> SELECTED PASSAGE
•••

Just a reminder CA Members-Goldens in the Park 2014 is tomorrow, Sunday July 6, 2014, Noon to 4 PM. 

Have fun everyone, looking forward to seeing lots of pictures.


----------



## Rookie's Dad

Sure wish I could join you all, sorry I will miss it, but please say "Hello" to Kitty and Dona, and of course Dan and Pam.


----------



## Claire's Friend

It's here, it's here !!! Can't wait to see everyone !!!!!:banana::banana::banana::banana::banana:


----------



## Claire's Friend

Pic of the booth, Jordan and TriPod re-enact their famous kiss, they met 1 year ago today, Jordan and Ticket with their Doggie Nanny, lots of our kids, Max gets a birthday cake.


----------



## Gwen_Dandridge

deleted.....


----------



## Gwen_Dandridge

Goldens in the park photos


----------



## Gwen_Dandridge

Maddie looking for her next victim (someone to pet her) at the Golden's in the Park.


----------



## dborgers

Looks like loads of fun!!  Was the lovely Miss Dona there?


----------



## CAROLINA MOM

Gwen_Dandridge said:


> https://www.youtube.com/edit?video_id=rkCnKrHOjmo&video_referrer=watch


I can't view your video, can everyone else see it?

I got a message to log into Google Chrome, then a message saying to create a channel to upload videos. 

Your pictures are great, what fun.


----------



## Gwen_Dandridge

CAROLINA MOM said:


> I can't view your video, can everyone else see it?
> 
> I got a message to log into Google Chrome, then a message saying to create a channel to upload videos.
> 
> Your pictures are great, what fun.


I don't know. Are other people having trouble with it?


----------



## xoerika620xo

Gwen_Dandridge said:


> I don't know. Are other people having trouble with it?

•••

> WRITTEN INSTRUCTION 1
In the Goldens in the Park thread, translate this sentence into Spanish: "I got a message to log into Google Chrome, then a message saying to create a channel to upload videos."
> WRITTEN INSTRUCTION 2
According to the Goldens in the Park thread, during what hours was the 2014 event held?
> WRITTEN INSTRUCTION 3
State whether each statement agrees with the Goldens in the Park thread, answering yes or no and quoting the deciding words: (a) Rookie's Dad planned to attend the event. (b) Jordan and TriPod met one year before the day of the post. (c) Maddie is described as looking for someone to pet her.
None of the tasks draws on the records.

> DATA ENTRIES
•••

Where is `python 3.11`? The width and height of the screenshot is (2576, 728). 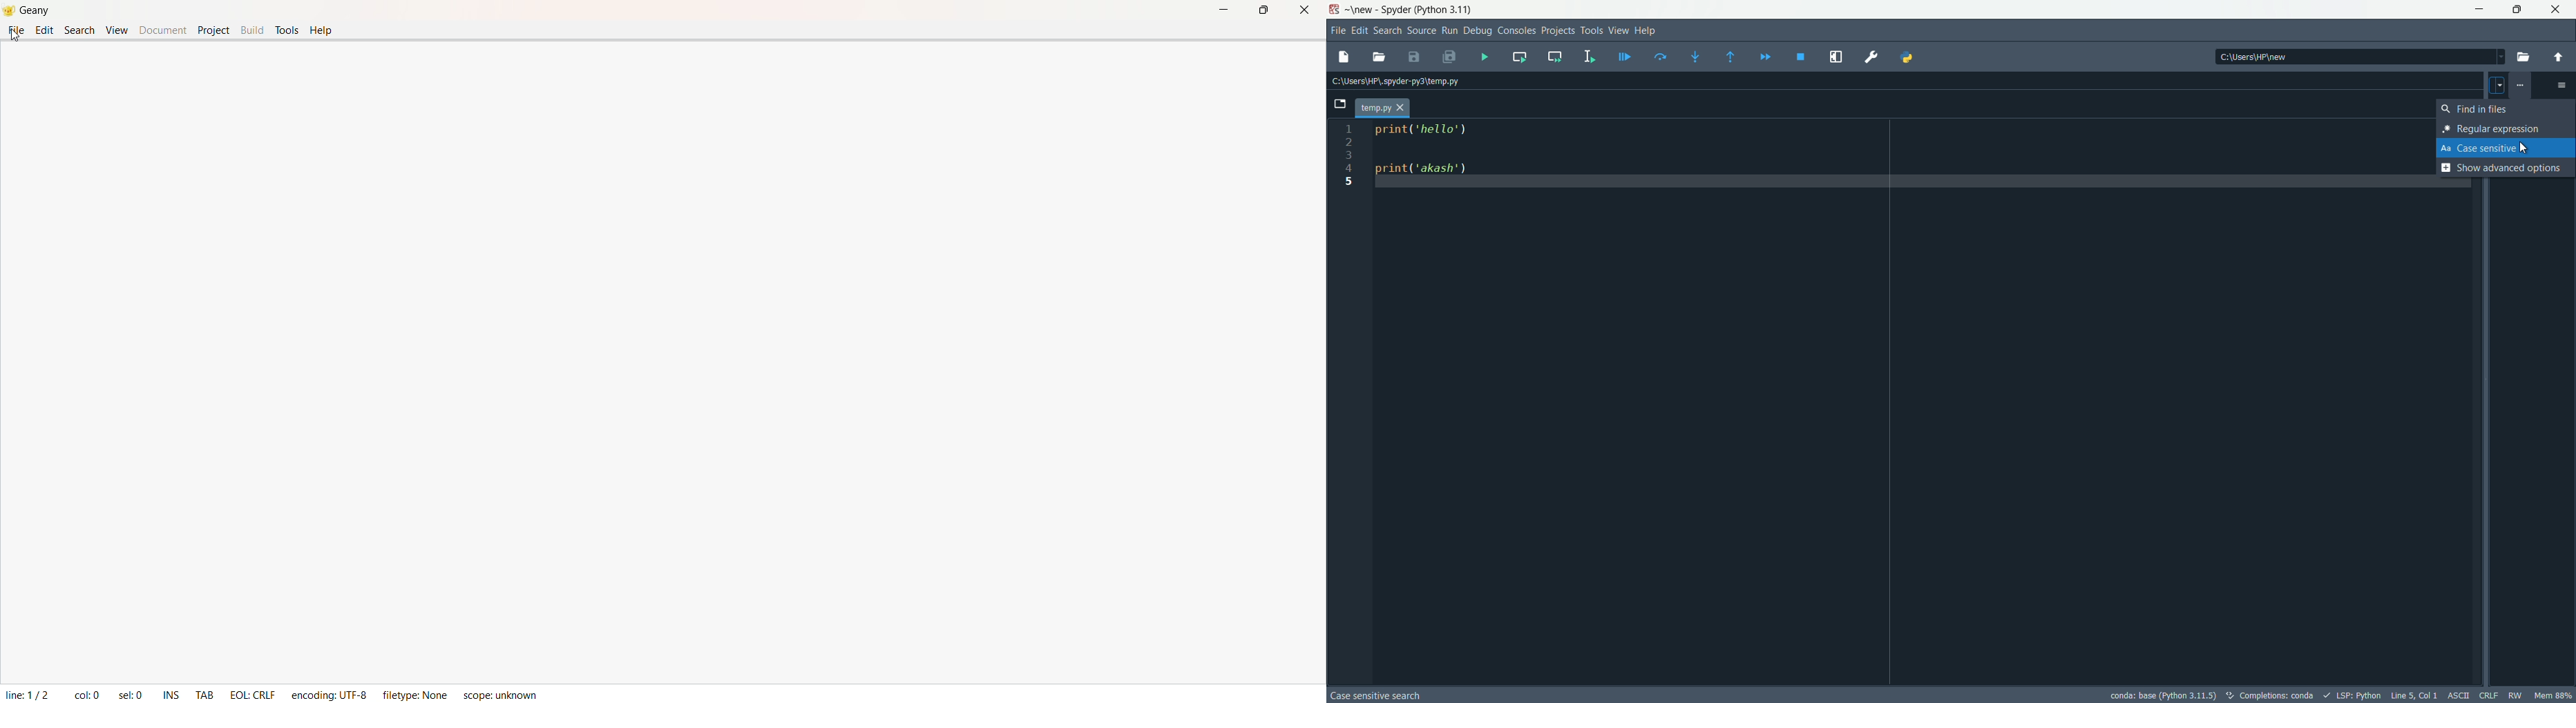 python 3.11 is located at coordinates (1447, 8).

•••

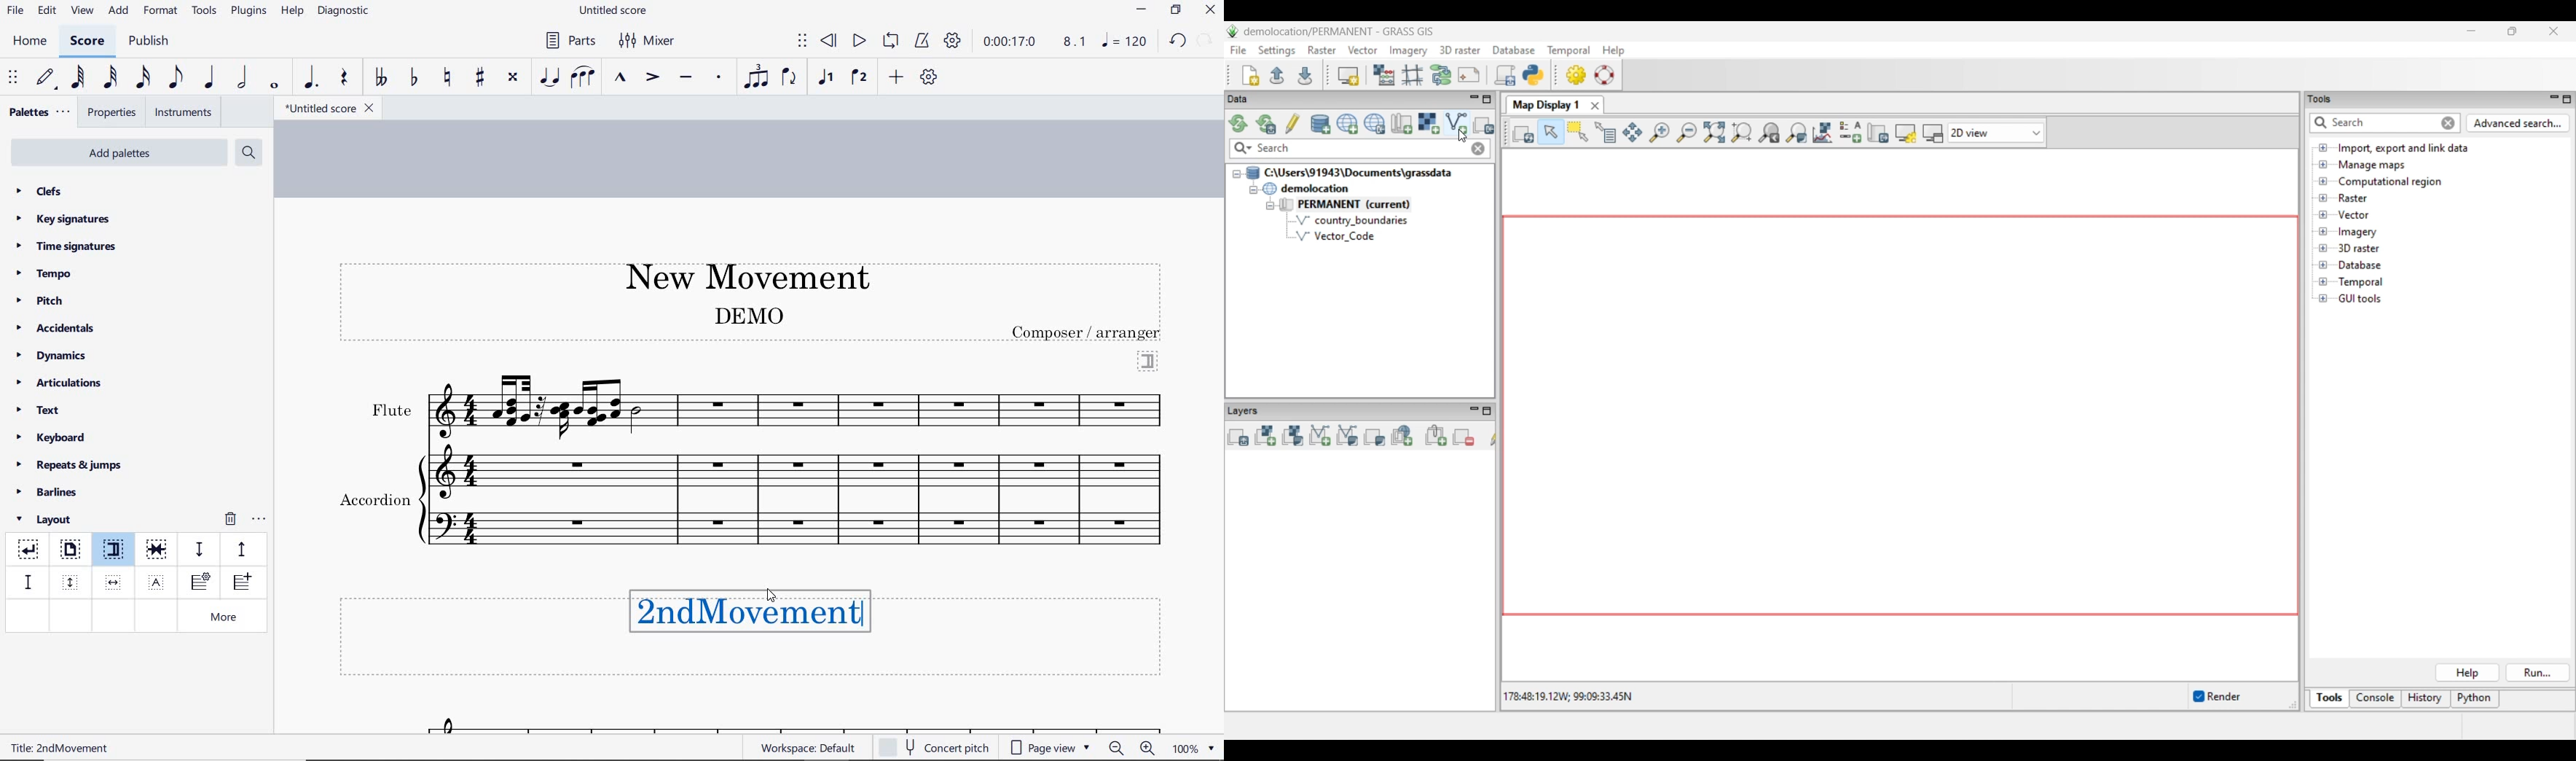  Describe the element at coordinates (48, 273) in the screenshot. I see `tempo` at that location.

•••

> FINISHED ANSWER 1
Recibí un mensaje para iniciar sesión en Google Chrome y luego un mensaje que decía que creara un canal para subir videos.

> FINISHED ANSWER 2
From noon to 4 PM.

> FINISHED ANSWER 3
(a) No: "Sure wish I could join you all, sorry I will miss it"
(b) Yes: "they met 1 year ago today"
(c) Yes: "Maddie looking for her next victim (someone to pet her)"